» What to do
Exactly as given, write out the lines from the one containing "[Amiodarone hyperpigmentation] (48, 2002)" through the end of the listing, with both ends included and nothing else.
*** Data extract ***
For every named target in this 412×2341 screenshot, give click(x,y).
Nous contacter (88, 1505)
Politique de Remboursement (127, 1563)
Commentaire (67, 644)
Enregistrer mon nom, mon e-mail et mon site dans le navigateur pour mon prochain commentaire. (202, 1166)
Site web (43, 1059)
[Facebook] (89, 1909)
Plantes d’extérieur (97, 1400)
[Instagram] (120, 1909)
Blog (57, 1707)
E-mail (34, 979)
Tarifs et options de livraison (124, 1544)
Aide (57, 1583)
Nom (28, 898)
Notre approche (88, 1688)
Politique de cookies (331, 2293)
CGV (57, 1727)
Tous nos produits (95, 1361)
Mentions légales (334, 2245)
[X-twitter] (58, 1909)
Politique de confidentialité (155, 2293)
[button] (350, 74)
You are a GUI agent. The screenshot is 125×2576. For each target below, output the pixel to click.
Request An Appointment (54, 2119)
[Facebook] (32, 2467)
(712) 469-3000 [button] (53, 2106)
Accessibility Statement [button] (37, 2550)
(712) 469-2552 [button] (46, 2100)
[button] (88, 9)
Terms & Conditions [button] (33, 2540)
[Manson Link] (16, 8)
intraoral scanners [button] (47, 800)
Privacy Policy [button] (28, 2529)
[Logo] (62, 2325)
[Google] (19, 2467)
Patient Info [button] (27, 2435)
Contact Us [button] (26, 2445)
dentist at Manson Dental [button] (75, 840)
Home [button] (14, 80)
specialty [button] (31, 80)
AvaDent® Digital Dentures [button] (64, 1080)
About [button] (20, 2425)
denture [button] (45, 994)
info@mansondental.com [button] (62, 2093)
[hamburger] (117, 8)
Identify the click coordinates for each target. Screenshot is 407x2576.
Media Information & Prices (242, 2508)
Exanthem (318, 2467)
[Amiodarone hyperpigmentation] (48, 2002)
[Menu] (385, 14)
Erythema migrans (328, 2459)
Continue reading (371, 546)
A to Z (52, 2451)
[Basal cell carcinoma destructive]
*** End of Data extract ***
» Result of the exercise
[Amiodarone hyperpigmentation] (48, 2002)
[Menu] (385, 14)
Erythema migrans (328, 2459)
Continue reading (371, 546)
A to Z (52, 2451)
[Basal cell carcinoma destructive]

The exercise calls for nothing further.